I didn't win the popular vote or a literary prize, but I did get a literary honorable mention.
The small girl walked through the broken landscape, picking her steps carefully, lest she injure her bare feet. Her dress was clean but threadbare, her long hair tied back by a scarf. She stopped to sit on an opportune rock. She admired some wildflowers at her feet, tried to catch a ladybug, and saw a chipmunk poke his head out from beneath a rock. She took the time to speak to them all and give them names.
After a time, she continued on her way, slowly up a long slope, away from the trees and houses below, up across the rocks and scree, and into the desolation she could see above. Up there, somewhere, she knew, she would find the Green Great Dragon. From above, her house looked like all the others. She had never come so far up before. Somewhere down there, her mother would soon notice she was gone. Maybe she would return before then.
She walked until she reached the cave, and then she took off the sack she carried on her back, put it down on the ground, and took out of it a small bundle of cloth. Leaving the sack on the threshold, she walked into the cave.
When she saw the dragon, she hesitated. He was so very big, and she felt foolish now, having walked here alone. She stood, caught between going on and going back, when the beast's eyes opened, slowly.
"You are either very brave or very foolish to come here, little one." His voice was so deep, like the sound of the world itself. "I so rarely get visitors, though, and never one so pretty." She was terrified of him, but he had called her pretty, which made her happy.
She found her voice. "You took my father."
This amused him, which was a rare thing. "I take many men. Have you come looking for vengeance?"
The little girl hadn't expected the dragon to understand right away. "No. You did what dragons do. He wasn't nice, and I wanted him to go away. Mummy is sad now, but she'll be happy again."
"Have you come to thank me? That would be most novel." He almost laughed.
She shook her head. "I need his sword back."
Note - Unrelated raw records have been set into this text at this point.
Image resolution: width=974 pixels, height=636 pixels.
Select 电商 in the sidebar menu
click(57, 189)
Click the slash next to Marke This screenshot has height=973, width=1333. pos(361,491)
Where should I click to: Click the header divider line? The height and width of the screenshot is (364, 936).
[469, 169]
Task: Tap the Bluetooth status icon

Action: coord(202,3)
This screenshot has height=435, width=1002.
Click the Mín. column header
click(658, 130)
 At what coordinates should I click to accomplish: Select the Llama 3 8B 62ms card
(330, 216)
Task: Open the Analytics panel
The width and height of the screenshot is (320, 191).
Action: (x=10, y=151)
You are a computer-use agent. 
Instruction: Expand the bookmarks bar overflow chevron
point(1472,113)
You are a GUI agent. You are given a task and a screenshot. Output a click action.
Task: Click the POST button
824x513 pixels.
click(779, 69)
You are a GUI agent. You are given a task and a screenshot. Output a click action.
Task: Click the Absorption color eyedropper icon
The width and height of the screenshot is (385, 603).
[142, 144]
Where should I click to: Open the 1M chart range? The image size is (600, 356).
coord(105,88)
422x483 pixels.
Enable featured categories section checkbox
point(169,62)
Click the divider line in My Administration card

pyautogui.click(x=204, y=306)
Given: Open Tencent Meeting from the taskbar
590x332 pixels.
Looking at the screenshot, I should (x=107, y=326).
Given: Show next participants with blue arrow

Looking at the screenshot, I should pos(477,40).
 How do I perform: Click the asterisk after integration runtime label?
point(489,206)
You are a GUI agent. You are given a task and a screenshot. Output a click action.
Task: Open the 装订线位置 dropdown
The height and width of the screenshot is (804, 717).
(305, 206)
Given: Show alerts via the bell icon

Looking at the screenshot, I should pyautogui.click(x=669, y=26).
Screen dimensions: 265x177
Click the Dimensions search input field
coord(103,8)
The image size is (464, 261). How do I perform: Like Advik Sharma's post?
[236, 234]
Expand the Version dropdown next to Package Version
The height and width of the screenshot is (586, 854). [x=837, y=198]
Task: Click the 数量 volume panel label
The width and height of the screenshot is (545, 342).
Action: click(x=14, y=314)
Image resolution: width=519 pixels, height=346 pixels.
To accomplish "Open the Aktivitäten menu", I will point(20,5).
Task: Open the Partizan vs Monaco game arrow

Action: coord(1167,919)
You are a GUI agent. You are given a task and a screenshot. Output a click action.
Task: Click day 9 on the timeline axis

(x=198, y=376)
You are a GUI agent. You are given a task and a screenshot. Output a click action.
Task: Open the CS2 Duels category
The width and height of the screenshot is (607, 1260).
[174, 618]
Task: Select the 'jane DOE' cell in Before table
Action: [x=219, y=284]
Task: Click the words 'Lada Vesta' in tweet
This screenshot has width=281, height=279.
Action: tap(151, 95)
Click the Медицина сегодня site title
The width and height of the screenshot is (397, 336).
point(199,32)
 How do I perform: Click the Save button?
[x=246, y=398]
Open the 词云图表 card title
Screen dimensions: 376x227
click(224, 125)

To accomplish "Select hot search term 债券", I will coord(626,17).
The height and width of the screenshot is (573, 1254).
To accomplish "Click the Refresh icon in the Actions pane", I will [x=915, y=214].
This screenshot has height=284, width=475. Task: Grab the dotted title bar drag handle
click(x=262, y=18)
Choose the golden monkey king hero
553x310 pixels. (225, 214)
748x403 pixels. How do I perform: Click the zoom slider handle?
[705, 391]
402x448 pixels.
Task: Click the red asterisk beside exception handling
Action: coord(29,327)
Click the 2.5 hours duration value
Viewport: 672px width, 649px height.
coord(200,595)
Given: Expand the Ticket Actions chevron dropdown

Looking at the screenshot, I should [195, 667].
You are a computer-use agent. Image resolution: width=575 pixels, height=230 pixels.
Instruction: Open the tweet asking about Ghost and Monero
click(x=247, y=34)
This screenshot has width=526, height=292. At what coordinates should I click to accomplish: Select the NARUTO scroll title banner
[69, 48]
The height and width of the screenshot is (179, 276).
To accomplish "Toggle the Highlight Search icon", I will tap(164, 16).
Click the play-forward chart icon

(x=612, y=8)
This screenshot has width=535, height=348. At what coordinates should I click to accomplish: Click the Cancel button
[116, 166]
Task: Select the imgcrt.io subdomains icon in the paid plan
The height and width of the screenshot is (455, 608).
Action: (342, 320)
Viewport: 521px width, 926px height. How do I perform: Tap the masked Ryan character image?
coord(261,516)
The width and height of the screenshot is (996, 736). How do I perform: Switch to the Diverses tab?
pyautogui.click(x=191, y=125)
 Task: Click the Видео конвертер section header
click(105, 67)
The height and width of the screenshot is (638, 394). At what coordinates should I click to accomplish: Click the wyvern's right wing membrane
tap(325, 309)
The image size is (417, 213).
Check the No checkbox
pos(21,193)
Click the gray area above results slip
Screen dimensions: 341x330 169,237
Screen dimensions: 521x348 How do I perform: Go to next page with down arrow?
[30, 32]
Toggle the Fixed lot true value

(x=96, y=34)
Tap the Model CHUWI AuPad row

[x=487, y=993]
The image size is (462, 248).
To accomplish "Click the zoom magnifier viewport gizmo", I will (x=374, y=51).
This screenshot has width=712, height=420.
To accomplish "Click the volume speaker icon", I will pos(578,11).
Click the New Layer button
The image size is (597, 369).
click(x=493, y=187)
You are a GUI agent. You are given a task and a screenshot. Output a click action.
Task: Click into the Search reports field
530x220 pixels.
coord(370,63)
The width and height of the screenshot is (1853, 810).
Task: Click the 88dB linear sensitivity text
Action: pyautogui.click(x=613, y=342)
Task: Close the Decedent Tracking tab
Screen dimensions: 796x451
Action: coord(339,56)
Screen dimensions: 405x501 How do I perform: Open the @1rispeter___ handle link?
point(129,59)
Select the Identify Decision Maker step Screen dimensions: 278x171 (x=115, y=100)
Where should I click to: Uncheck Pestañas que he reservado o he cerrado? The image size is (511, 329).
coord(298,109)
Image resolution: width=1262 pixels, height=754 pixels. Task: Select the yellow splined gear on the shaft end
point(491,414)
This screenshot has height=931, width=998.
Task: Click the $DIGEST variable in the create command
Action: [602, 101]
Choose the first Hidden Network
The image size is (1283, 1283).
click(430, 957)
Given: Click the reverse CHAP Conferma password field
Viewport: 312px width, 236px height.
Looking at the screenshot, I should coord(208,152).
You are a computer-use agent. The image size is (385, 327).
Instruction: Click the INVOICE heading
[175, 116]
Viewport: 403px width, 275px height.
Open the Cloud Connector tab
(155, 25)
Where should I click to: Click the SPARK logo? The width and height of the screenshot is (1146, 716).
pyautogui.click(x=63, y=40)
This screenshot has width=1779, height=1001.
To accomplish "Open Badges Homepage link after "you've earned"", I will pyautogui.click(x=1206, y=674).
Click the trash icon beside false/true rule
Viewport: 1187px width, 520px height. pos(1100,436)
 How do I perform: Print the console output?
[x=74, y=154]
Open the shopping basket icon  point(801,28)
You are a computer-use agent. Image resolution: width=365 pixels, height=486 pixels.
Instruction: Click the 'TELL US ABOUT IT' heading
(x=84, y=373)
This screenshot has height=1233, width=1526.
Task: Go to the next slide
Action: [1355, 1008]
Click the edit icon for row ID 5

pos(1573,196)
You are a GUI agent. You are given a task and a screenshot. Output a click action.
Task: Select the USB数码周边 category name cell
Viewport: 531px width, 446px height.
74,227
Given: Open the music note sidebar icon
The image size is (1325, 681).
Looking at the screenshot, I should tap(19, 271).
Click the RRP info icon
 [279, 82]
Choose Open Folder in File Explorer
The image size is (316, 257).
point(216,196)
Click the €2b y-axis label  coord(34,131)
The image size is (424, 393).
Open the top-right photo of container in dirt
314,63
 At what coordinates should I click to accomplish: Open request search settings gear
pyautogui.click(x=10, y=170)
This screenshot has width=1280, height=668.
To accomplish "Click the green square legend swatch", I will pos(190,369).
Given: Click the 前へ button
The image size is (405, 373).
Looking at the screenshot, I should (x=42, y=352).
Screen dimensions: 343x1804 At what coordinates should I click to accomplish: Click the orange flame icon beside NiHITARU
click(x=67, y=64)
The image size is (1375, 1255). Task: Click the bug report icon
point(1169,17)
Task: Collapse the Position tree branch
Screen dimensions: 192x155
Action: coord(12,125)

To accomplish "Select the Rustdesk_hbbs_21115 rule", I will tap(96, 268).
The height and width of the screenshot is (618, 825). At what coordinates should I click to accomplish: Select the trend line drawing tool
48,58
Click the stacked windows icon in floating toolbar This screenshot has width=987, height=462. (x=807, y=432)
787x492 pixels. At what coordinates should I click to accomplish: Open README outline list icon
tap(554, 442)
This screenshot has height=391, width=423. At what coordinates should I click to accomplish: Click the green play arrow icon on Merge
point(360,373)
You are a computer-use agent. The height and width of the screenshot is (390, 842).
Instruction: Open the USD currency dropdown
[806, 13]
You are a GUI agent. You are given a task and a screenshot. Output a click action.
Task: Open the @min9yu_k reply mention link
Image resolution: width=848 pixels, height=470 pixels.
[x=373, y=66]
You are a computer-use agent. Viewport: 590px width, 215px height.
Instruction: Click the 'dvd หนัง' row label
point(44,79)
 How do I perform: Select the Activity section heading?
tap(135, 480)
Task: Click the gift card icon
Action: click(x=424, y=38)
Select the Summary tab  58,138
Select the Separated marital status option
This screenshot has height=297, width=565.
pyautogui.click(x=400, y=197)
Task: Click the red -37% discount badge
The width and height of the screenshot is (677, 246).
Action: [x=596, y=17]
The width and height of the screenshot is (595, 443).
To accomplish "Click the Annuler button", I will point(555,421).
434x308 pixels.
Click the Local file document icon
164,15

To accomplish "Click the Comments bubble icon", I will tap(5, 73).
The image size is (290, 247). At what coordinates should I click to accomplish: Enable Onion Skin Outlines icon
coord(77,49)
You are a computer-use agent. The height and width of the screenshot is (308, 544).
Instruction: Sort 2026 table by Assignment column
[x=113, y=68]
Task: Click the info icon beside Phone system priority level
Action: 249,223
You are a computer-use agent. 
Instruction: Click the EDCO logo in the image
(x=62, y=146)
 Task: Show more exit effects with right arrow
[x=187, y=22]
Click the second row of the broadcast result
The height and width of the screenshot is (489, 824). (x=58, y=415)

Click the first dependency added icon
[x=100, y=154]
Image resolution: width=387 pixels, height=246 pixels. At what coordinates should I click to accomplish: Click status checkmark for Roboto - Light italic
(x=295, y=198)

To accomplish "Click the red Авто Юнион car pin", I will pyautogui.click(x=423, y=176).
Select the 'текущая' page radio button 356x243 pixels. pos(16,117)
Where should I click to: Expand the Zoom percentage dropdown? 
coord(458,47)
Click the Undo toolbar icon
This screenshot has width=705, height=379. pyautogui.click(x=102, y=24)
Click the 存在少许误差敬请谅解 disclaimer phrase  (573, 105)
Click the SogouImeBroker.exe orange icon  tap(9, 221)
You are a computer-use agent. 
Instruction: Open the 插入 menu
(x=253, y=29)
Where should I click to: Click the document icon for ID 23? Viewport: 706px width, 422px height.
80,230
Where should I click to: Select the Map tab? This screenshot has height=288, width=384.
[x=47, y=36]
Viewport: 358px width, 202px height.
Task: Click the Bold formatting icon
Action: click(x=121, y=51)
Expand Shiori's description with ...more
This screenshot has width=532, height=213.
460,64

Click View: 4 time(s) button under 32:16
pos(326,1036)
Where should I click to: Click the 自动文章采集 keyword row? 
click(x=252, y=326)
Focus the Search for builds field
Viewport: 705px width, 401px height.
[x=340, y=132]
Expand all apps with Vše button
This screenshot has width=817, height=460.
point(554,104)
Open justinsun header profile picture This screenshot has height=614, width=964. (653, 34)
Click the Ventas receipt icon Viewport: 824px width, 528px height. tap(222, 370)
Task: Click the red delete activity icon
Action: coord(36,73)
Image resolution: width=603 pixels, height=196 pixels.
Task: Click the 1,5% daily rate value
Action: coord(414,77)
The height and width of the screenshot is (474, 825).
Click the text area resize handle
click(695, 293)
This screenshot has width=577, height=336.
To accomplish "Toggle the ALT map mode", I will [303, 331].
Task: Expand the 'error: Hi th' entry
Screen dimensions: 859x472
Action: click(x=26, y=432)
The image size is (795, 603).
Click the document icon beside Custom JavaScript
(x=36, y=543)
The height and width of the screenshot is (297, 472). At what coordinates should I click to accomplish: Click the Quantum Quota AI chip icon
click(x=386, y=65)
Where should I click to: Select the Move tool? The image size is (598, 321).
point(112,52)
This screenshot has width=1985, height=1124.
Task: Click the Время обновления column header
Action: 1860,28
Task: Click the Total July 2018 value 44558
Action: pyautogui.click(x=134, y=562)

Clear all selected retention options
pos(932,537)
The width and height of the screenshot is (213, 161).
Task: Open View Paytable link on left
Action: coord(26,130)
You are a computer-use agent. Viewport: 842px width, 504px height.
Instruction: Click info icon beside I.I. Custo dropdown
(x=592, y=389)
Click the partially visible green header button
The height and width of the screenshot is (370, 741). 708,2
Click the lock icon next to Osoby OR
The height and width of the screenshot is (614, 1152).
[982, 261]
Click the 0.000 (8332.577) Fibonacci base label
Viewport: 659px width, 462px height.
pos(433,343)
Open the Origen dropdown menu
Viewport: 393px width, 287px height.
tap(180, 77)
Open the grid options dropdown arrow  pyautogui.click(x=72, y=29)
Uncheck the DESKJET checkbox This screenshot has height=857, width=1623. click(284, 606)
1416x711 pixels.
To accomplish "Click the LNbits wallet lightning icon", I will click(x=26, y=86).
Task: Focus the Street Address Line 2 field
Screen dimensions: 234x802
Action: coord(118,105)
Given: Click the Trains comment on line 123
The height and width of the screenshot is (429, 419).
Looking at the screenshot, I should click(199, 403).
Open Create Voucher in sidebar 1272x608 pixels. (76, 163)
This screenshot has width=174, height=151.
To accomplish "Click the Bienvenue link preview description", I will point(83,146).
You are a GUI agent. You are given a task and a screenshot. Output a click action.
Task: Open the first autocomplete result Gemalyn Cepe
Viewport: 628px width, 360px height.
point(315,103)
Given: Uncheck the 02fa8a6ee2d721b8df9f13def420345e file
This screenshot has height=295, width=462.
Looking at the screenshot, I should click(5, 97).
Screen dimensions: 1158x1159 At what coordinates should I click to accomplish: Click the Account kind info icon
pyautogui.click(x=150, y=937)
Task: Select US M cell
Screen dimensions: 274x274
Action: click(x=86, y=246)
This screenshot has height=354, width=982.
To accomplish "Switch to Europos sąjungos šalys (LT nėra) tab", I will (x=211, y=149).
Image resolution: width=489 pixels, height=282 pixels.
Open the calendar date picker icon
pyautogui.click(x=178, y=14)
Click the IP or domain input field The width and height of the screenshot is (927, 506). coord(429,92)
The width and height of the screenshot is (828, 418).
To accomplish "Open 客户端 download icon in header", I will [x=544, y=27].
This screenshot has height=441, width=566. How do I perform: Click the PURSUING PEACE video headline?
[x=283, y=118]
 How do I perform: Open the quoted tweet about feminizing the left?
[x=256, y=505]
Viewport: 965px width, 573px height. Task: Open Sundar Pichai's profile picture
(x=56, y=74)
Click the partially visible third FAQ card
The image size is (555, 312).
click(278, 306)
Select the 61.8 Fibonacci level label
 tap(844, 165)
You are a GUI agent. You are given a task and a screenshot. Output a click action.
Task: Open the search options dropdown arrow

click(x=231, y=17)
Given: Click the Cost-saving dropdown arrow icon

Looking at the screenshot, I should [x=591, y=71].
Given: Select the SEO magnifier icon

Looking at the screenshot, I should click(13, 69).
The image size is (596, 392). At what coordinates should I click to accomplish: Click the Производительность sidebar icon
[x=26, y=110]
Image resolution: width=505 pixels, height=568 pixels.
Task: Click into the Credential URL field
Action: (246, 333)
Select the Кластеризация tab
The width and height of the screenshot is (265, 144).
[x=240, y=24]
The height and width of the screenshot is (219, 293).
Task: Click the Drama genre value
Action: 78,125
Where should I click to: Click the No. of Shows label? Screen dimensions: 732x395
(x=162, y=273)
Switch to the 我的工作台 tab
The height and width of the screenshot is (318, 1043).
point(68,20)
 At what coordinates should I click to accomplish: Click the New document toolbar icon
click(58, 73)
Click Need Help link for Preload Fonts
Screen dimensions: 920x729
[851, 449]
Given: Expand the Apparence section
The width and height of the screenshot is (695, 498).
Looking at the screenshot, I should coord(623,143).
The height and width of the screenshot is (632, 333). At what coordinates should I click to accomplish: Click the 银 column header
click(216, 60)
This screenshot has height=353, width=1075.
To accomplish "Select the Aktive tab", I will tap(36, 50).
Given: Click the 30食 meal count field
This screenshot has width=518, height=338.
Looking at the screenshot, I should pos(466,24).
This was so absurd that he did laugh, a deep rumbling. He was filled with so many questions that he could only ask, "Why?"
"It was my mother's father's sword. Father took it because he thought he deserved it. I didn't think you'd want to give it back, so I brought a trade." She unwrapped the little cloth bundle to reveal a gold brooch, small but intricately detailed. "I found it on the bank of the river."
The dragon recognized its value immediately, as dragons do. "That could buy you many swords, little one."
She smiled at great creature. "I only want the one, though".
It was hard to carry the heavy blade back down the hill, but she was a brave girl, and strong.